Is Regulation Killing Innovation In Health Care?

Innovation is the cornerstone of business, but in today’s era of ultra-fast evolution, governmental regulation can create unfortunate drags on innovation.

As someone working in the app space with my company InList, a VIP nightlife booking app, I’ve had to keep an eye on possible regulations that could conceivably affect our operations. The elephant in the room this year is the repeal of net neutrality. But, of course, regulations can descend from any corner, such as the recent cryptocurrency dustup in South Korea or Congress’ new eye on driverless cars.

As a U.S. citizen and a health-conscious person, however, I’m perhaps more concerned about how government regulation is quashing health care innovation. Last April, for example, Canadian startup Cloud DX won the XPRIZE Foundation’s “Bold Epic Innovator” title and $100,000 for a wearable device with, among other features, an AI-backed sound analysis of coughing that can identify respiratory illnesses.

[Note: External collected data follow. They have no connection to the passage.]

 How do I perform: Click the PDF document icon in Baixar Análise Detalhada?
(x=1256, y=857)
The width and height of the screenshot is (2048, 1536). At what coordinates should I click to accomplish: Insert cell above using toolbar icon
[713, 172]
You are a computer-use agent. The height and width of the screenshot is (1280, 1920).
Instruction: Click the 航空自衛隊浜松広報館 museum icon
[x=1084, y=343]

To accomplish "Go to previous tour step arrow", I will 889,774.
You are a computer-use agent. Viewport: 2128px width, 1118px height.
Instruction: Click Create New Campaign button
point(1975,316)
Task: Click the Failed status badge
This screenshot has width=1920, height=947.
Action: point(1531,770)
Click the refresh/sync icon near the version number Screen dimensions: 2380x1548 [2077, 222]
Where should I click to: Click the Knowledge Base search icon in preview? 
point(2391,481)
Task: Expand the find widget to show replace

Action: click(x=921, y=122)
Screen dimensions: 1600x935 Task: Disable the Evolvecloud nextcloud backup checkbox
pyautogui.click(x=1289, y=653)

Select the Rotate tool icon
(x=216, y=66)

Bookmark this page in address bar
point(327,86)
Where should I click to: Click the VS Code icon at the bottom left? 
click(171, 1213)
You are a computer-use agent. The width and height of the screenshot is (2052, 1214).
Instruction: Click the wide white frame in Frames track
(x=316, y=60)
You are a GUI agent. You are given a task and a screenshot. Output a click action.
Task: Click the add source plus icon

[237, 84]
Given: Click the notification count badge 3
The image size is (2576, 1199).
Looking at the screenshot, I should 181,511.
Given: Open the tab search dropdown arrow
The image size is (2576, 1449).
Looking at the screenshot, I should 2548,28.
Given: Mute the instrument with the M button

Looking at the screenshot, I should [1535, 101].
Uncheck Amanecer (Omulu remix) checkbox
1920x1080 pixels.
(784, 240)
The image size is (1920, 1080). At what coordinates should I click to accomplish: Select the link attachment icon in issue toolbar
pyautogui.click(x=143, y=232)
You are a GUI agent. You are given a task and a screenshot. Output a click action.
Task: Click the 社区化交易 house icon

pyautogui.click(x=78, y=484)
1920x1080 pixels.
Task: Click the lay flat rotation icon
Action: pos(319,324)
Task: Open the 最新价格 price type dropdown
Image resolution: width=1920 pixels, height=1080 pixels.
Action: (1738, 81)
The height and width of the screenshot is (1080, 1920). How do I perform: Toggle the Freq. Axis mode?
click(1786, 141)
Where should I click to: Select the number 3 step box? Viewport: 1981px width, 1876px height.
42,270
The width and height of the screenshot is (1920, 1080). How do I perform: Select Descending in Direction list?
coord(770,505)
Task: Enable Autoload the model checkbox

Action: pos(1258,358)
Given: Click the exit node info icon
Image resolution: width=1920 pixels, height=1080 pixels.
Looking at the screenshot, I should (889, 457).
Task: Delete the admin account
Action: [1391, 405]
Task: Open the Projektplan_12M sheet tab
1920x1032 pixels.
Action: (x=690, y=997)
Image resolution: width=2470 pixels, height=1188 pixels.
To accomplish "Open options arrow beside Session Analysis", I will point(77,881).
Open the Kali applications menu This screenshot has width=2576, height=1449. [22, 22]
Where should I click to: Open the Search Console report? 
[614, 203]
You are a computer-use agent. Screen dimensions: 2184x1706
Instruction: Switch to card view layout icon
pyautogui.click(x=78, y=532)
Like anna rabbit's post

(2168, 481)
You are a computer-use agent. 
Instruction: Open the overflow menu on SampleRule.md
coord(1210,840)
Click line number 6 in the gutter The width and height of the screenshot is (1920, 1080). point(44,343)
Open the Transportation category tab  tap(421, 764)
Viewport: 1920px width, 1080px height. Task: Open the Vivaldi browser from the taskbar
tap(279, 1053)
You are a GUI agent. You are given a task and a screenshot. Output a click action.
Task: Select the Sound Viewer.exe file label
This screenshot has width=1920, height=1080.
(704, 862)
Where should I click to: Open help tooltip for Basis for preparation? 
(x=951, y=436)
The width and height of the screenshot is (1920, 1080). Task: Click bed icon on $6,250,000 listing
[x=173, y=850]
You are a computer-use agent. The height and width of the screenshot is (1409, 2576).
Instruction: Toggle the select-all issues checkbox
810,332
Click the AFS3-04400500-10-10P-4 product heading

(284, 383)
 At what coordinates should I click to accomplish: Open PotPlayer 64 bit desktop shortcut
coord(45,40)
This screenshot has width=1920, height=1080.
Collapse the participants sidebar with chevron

Despite this accolade, the company still lacks the U.S. Food and Drug Administration approval necessary to bring its product to market. That’s not surprising, given the many regulatory hurdles such approval takes. In fact, Cloud DX’s CEO Robert Kaul mentioned in an interview with The Atlantic that achieving ISO 13485 certification from the FDA — a key stop to bringing a device to market — is a multiyear, seven-figure commitment.

Innovation in health care is one of the greatest benefits to us all. While the FDA’s regulation of health care innovation is essential to making such developments safe, are its strict regulatory policies killing tomorrow’s health solutions?

Braving The Regulatory Obstacle Course

With the current FDA model, the “release early, release often” philosophy is a nonstarter for products that fall under the regulatory scope. Instead, health care entrepreneurs are often required to freeze their developments to get approval — an approach reminiscent of the outmoded waterfall design model that’s extremely prone to wastefulness.

Moreover, and given the increased development cycle and need for significant initial capital, newcomers in this sector have difficulty getting enough project funding. The money must last more than two years for approval and then more time to market the project as companies try to recoup investments.